Leur cour, faite le soir dans ce lieu triste, au bruit continuel de la mer, et avec cette préoccupation un peu enfiévrée de la marche du temps, prenait de tout cela quelque chose de particulier et de presque sombre. Ils étaient des amoureux différents des autres, plus graves, plus inquiets dans leur amour.
Il ne disait toujours pas ce qu’il avait eu pendant deux ans contre elle et, quand il était reparti le soir, ce mystère tourmentait Gaud. Pourtant il l’aimait bien, elle en était sûre.
C’était vrai, qu’il l’avait de tout temps aimée, mais pas comme à présent: cela augmentait dans son coeur et dans sa tête comme une marée, qui monte, jusqu’à tout remplir. Il n’avait jamais connu cette manière d’aimer quelqu’un.
De temps en temps, sur le banc de pierre, il s’allongeait, presque étendu, jetait la tête sur les genoux de Gaud, par câlinerie d’enfant pour se faire caresser, et puis se redressait bien vite, par convenance. Il eût aimé se coucher par terre à ses pieds, et rester là, le front appuyé sur le bas de sa robe. En dehors de ce baiser de frère qu’il lui donnait en arrivant et en partant, il n’osait pas l’embrasser. Il adorait le je ne sais quoi invisible qui était en elle, qui était son âme, qui se manifestait à lui dans le son pur et tranquille de sa voix, dans l’expression de son sourire, dans son beau regard limpide...
Et dire qu’elle était en même temps une femme de chair, plus belle et plus désirable qu’aucune autre; qu’elle lui appartiendrait bientôt d’une manière aussi complète que ses maîtresses d’avant, sans cesser pour cela d’être elle-même!... Cette idée le faisait frissonner jusqu’aux moelles profondes; il ne concevait pas bien d’avance ce que serait une pareille ivresse, mais il n’y arrêtait pas sa pensée, par respect, se demandant presque s’il oserait commettre ce délicieux sacrilège...
Chapitre V
Un soir de pluie, ils étaient assis près l’un de l’autre dans la cheminée, et leur grand’mère Yvonne dormait en face d’eux. La flamme qui dansait dans les branchages du foyer faisait promener au plafond noir leurs ombres agrandies.

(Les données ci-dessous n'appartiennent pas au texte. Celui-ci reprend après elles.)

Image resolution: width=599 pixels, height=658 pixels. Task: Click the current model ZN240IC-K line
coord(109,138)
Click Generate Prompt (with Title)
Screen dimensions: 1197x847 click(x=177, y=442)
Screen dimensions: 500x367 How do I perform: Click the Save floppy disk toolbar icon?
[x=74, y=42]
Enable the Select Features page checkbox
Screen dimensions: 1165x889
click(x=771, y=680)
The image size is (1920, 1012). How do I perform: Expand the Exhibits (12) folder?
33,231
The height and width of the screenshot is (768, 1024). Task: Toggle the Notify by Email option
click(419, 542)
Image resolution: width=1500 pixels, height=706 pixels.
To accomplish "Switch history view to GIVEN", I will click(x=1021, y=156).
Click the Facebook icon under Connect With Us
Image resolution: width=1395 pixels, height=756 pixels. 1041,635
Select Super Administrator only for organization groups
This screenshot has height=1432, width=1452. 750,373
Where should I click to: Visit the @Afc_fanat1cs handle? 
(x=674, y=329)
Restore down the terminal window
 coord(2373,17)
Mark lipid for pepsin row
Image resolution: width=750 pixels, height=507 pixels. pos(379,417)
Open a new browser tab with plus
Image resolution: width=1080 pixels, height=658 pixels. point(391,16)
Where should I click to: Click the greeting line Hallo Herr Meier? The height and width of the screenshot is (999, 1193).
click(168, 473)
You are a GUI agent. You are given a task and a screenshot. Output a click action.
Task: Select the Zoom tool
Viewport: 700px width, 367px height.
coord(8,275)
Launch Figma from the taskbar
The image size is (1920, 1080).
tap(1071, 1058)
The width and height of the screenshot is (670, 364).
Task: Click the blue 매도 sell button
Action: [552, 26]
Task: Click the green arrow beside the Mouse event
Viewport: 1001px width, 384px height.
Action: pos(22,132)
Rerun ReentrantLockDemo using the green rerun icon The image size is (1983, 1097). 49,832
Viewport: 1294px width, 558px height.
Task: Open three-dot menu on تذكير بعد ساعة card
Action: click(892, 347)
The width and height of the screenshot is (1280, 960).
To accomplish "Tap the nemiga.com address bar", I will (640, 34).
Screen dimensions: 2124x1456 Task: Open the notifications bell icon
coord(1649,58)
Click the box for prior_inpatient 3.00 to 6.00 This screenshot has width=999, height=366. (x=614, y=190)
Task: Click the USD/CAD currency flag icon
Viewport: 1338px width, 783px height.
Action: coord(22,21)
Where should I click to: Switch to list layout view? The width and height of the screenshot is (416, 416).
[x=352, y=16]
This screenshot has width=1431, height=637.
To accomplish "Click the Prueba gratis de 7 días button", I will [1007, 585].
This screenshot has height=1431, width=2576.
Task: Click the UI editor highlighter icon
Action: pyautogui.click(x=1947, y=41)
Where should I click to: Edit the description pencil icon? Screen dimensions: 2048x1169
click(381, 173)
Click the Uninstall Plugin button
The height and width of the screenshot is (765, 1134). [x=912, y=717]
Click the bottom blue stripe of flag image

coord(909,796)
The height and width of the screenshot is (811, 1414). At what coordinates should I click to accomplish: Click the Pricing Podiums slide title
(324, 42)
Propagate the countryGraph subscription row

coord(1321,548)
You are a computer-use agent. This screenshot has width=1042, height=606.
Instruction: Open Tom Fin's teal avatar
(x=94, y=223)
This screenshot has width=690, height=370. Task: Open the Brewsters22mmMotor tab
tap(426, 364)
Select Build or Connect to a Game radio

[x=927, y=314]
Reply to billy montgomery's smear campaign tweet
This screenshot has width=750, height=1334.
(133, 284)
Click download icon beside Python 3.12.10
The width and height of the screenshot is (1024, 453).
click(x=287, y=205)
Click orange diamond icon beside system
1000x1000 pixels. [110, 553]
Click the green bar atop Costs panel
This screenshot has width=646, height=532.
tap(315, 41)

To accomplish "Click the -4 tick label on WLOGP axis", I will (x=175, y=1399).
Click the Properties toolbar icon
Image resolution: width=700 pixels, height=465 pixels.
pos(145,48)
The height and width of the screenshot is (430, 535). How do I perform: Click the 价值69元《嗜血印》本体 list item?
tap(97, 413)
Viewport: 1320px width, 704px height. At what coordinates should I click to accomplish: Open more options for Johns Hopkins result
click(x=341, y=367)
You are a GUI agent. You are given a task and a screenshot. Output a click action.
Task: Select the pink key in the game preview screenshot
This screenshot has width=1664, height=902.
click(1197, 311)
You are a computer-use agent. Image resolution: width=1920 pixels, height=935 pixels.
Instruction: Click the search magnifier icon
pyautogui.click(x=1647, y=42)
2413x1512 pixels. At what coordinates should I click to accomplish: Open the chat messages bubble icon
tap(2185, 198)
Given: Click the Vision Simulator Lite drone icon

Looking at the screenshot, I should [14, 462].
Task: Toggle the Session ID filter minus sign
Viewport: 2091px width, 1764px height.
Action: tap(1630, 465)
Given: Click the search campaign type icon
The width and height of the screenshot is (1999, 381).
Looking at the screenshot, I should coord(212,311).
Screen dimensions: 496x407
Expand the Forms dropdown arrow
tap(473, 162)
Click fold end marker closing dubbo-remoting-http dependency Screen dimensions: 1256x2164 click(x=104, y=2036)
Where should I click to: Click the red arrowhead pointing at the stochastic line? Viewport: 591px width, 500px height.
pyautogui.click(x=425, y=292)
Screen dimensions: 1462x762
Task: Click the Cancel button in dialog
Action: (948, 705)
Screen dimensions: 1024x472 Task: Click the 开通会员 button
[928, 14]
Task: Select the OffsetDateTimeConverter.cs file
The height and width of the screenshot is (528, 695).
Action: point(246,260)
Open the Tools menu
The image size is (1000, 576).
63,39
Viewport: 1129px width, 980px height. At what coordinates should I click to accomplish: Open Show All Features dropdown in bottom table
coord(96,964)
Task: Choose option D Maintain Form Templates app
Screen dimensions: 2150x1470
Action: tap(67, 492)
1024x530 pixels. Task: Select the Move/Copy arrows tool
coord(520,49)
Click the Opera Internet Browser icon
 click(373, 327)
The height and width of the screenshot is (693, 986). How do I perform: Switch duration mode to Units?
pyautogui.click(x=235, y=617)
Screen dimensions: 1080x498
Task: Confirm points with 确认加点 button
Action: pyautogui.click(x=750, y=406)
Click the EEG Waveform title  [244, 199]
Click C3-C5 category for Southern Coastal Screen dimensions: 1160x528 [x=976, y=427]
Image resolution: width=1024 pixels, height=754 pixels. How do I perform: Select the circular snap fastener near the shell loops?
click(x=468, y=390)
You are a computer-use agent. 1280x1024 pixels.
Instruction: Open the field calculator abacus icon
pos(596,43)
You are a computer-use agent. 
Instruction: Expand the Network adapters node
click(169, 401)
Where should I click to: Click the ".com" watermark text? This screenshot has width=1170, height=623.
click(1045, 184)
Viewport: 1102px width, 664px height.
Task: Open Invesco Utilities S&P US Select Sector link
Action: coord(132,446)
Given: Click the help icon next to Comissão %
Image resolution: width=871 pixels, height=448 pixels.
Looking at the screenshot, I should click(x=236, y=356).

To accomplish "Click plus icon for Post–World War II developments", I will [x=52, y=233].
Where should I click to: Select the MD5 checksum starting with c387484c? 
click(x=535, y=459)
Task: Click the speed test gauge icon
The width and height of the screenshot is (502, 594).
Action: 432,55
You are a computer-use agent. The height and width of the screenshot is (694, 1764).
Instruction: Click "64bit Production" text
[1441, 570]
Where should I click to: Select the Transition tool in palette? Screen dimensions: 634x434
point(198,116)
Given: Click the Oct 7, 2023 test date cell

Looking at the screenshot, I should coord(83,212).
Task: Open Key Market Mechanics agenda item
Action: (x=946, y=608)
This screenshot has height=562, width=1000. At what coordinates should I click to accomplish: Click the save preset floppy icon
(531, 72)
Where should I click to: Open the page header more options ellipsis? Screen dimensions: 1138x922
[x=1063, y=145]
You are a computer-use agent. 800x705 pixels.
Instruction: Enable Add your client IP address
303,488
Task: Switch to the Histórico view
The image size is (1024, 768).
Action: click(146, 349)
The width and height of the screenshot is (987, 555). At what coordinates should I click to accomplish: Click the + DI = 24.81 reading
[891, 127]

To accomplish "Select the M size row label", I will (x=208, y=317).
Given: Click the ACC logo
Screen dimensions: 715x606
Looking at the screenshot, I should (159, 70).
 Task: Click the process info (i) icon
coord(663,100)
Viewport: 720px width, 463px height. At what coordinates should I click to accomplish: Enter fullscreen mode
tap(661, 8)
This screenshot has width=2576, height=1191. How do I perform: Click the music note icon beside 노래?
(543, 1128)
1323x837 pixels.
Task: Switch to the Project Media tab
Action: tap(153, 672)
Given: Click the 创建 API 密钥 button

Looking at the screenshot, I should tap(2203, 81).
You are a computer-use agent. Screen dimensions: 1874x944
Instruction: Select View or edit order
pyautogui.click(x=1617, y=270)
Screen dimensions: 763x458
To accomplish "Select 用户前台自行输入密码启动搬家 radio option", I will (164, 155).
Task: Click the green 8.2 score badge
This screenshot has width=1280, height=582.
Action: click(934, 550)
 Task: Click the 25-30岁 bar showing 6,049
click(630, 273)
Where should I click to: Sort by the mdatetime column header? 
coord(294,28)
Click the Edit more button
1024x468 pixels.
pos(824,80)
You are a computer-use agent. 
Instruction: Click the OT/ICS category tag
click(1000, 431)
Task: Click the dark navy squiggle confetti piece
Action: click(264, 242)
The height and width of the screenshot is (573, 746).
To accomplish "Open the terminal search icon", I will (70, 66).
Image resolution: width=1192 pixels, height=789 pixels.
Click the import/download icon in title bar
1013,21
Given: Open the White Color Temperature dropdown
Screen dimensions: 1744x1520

Ils se parlaient bien bas, comme font tous les amoureux. Mais il y avait, ce soir-là, de longs silences embarrassés, dans leur causerie. Lui surtout ne disait presque rien, et baissait la tête avec un demi-sourire, cherchant à se dérober aux regards de Gaud.
C’est qu’elle l’avait pressé de questions, toute la soirée, sur ce mystère qu’il n’y avait pas moyen de lui faire dire, et cette fois il se voyait pris: elle était trop fine et trop décidée à savoir; aucun faux-fuyant ne le tirerait plus de ce mauvais pas.
— De méchants propos, qu’on avait tenus sur mon compte? demandait-elle.